===== Task material
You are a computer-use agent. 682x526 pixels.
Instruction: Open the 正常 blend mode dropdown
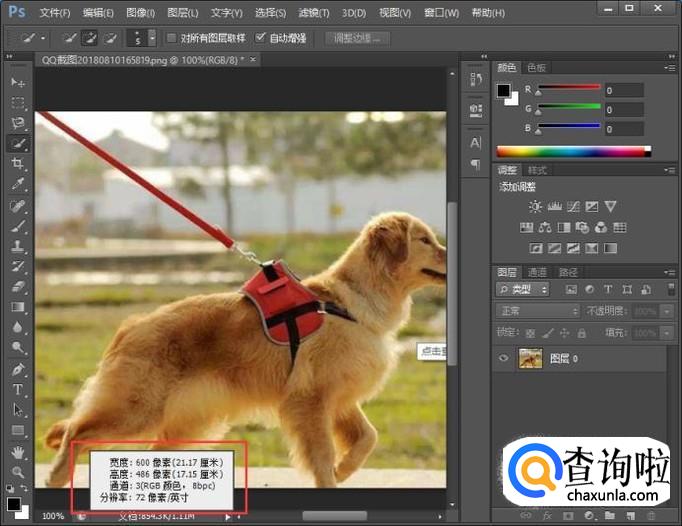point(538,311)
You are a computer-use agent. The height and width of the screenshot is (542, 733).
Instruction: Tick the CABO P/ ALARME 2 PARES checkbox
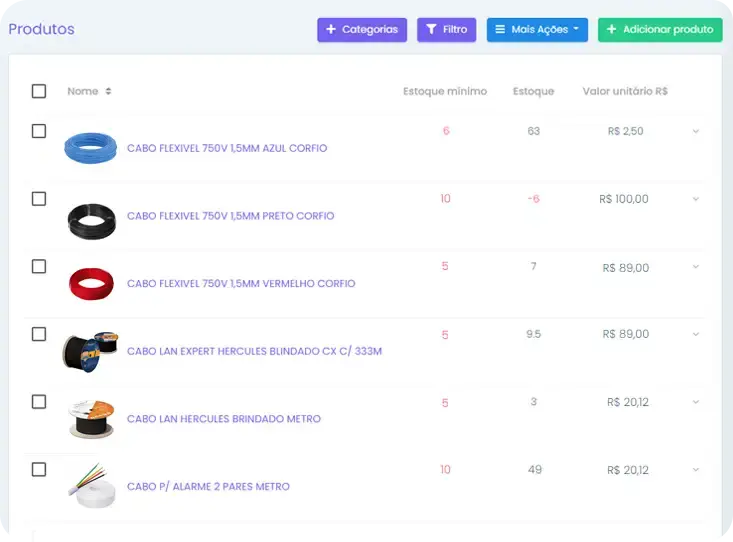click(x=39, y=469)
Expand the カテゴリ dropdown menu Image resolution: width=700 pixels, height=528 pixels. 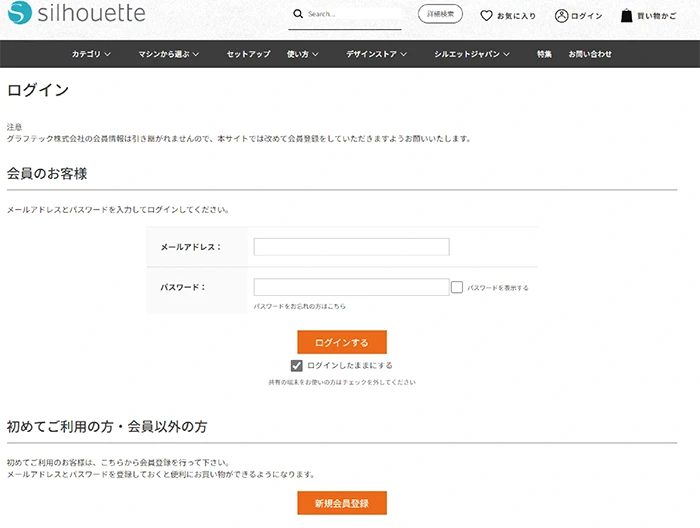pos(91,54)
==========
* Exercise aim: Copy out every line of the data in which the word "computer" is found.

* Response area:
You are a computer-use agent. 682x526 pixels.
You are a computer-use agent. The height and width of the screenshot is (542, 733).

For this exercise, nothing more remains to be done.